One Rank One Pension calculation Done : Will be Implemented with effect from April 1st 2014.
Implementation of ‘One Rank One Pension’ scheme, the long-standing demand of Armed Forces veterans, is likely to cost the exchequer Rs 7,500 crore to Rs 10,000 crore, Union Minister Rao Inderjit Singh said today.
The government has already made it clear that One Rank One Pension (OROP) will be implemented with effect from April 1, 2014, the Minister of State for Defence told reporters here.
He said that the Defence Ministry had recently forwarded to the Finance Ministry the cost which the scheme’s implementation would entail.
“It is likely to cost us somewhere between Rs 7,500 crore to Rs 10,000 crore,” he said, adding that the previous UPA government had made a mere announcement with regard to OROP.
“During the past four to five months, we have gone deep into this. We have calculated the entire cost now,” he said.
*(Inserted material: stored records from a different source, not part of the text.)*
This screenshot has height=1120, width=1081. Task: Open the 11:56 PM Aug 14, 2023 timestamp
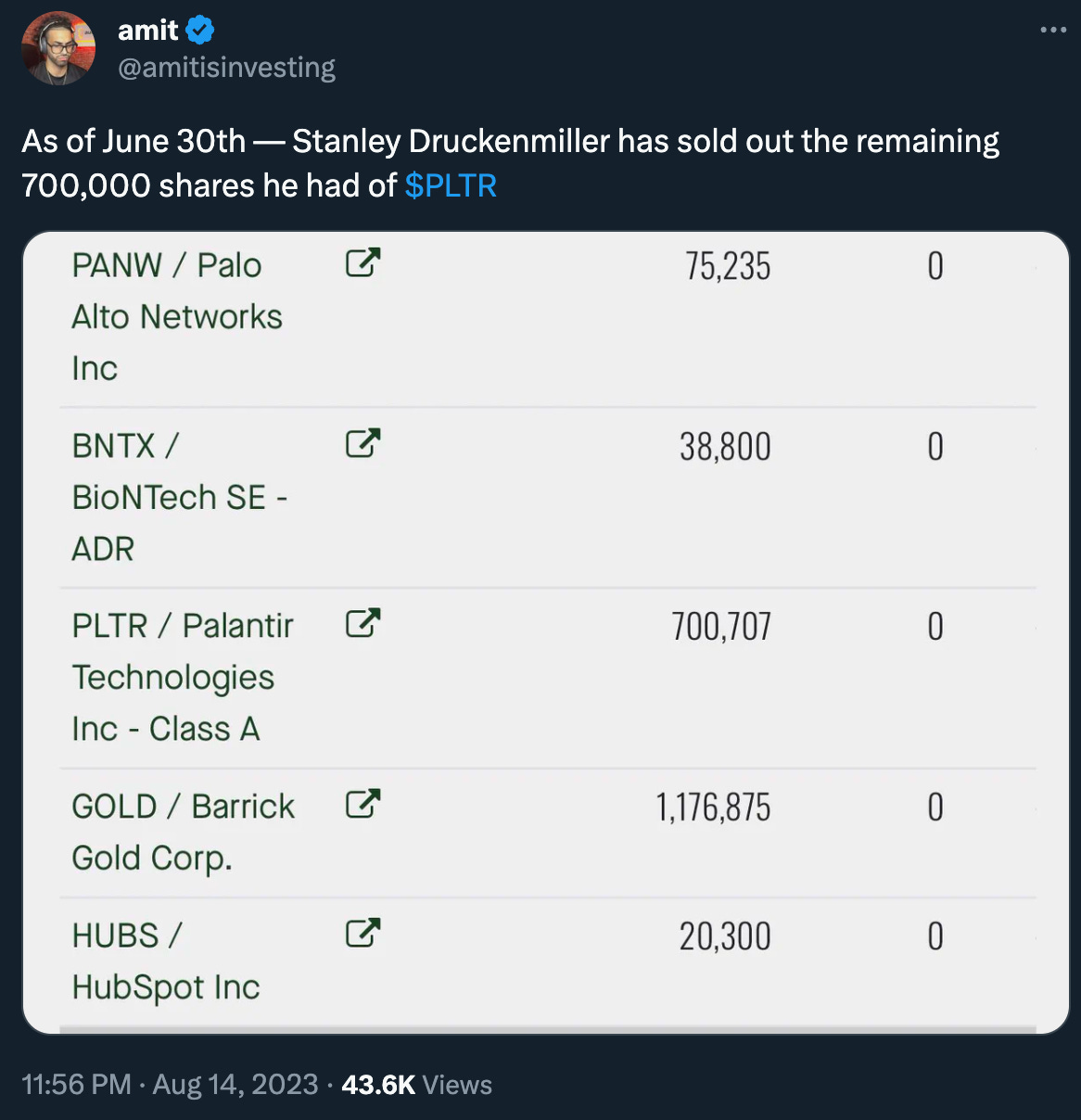170,1085
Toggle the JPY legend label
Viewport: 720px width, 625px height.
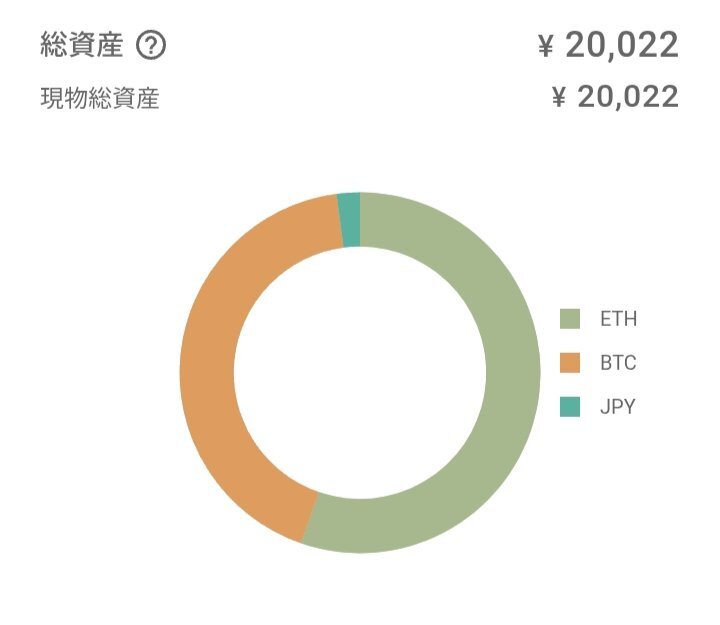click(x=618, y=407)
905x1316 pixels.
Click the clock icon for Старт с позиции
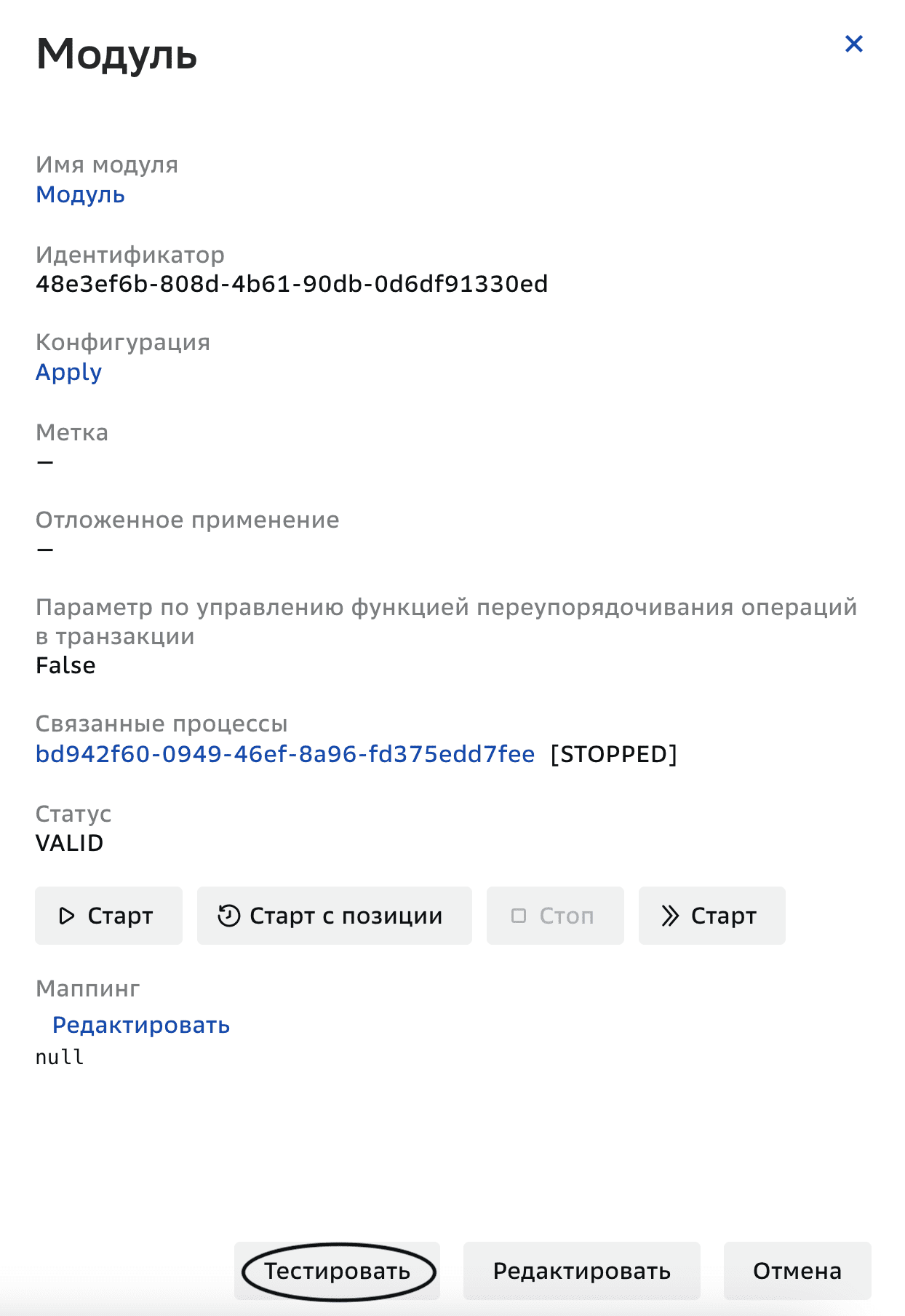click(x=228, y=916)
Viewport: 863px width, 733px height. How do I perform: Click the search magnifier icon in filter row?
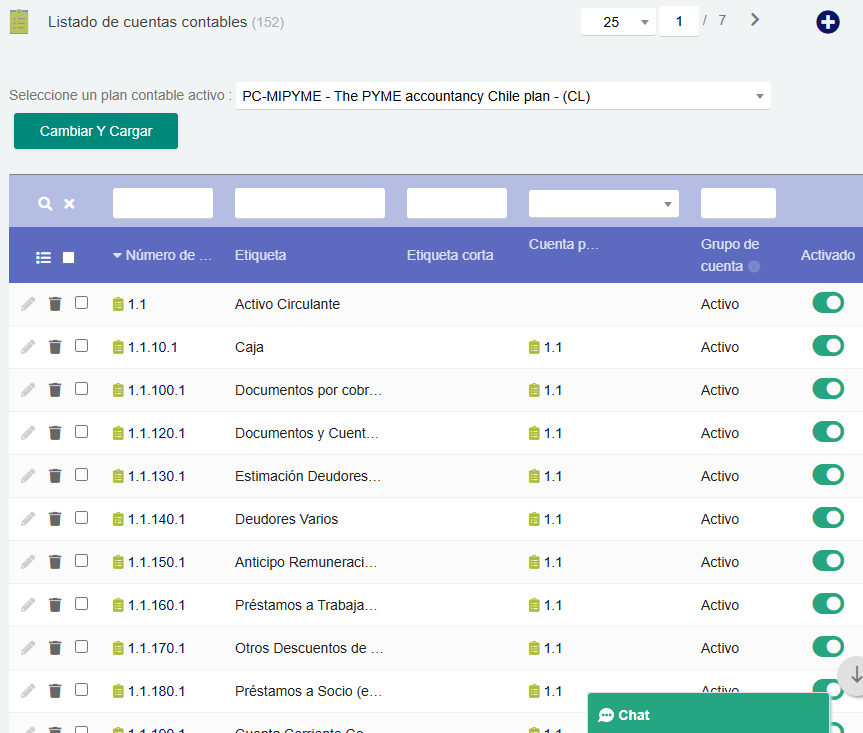pos(44,204)
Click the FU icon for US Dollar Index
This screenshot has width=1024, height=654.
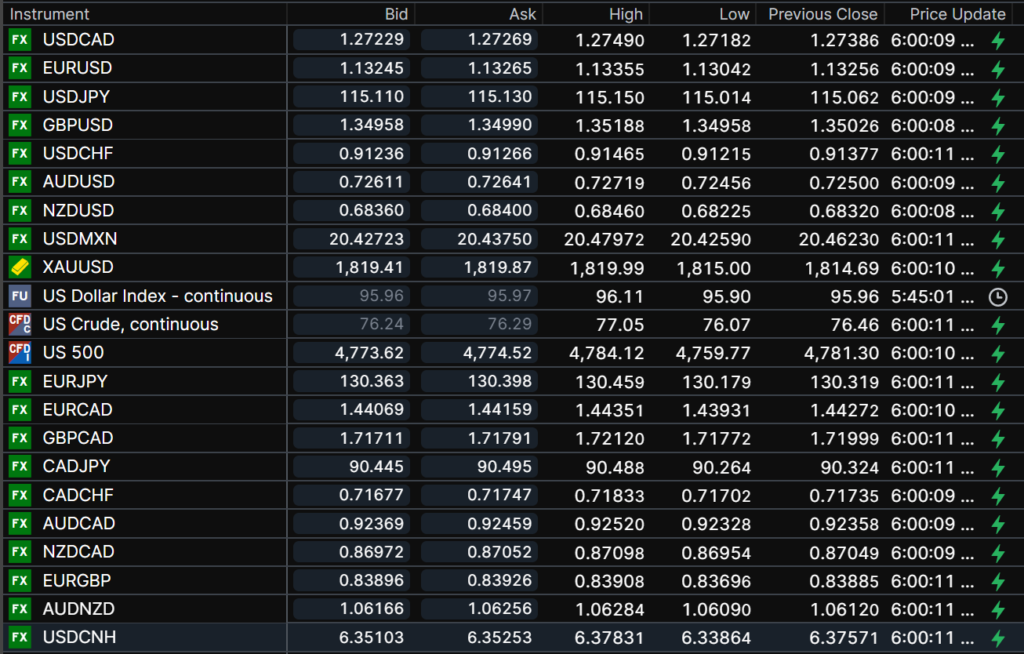(19, 296)
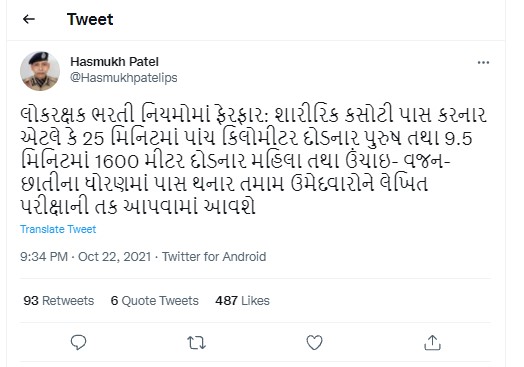View the 487 Likes list
The height and width of the screenshot is (367, 524).
(242, 301)
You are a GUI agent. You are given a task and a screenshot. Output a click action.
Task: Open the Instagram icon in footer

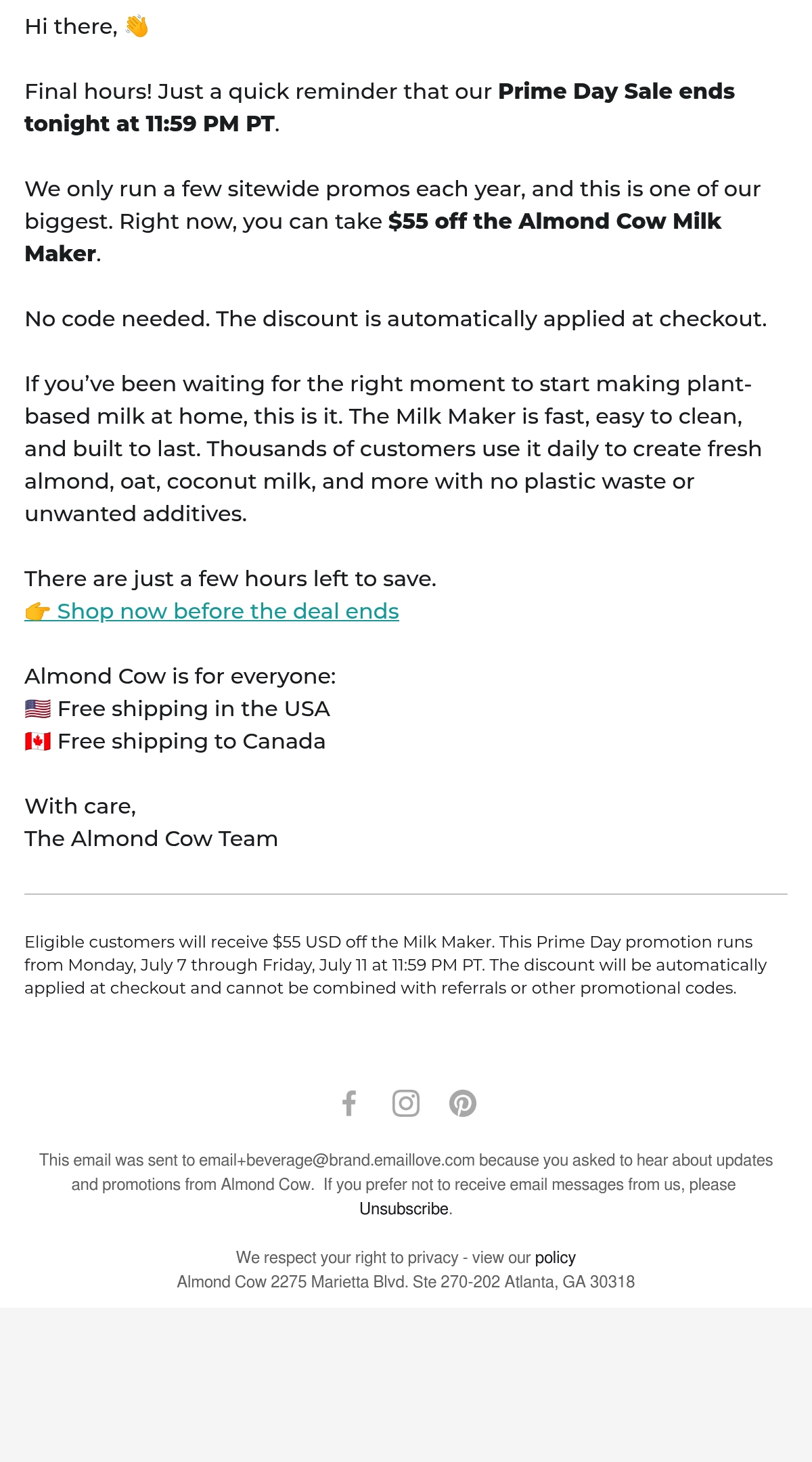tap(406, 1103)
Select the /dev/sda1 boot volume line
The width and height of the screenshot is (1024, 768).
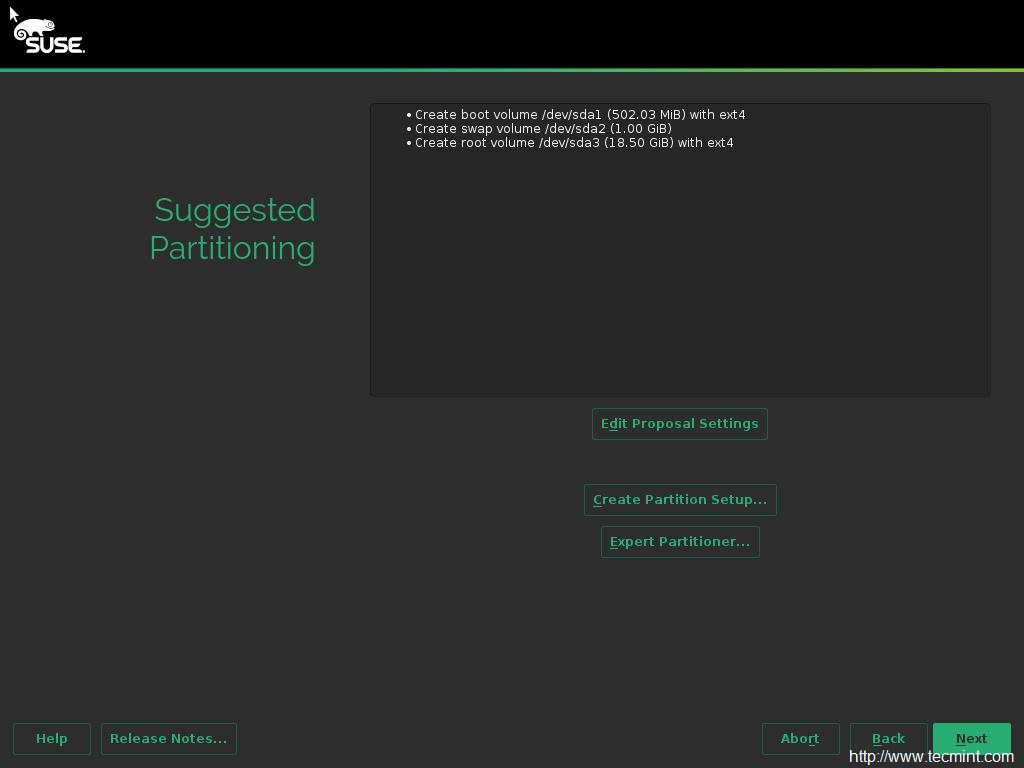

On being asked about Jammu and Kashmir Chief Minister Mufti Mohmmad Sayeed’s statement that his government will proceed with phased removal of AFSPA after consulting the Army, Singh said that it is true that the Army has expressed its reservations about it.
The Army had yesterday said it was against any move to dilute the AFSPA in Jammu and Kashmir.
“One thing is clear that there cannot be any unilateral decision on this,” he said.
He said that gradual withdrawal is everybody’s hope, “though that can only be possible when peace returns to the state.”
Responding to another question, Singh said that he would like the PDP-BJP coalition in Jammu and Kashmir to be given a chance to deliver.
“Before people start taking potshots at us, I would say let we be given a chance to deliver. If we fail, then may be, people have the right to criticise,” he said.
Meanwhile, Singh said that more Sainik Schools would be set up in various states of the country so that students could be trained to become competent officers to serve the Armed Forces which faces a shortfall of 7,500 officers.
He said that efforts will also be made to woo people to join the Army in areas where joining the force was a tradition.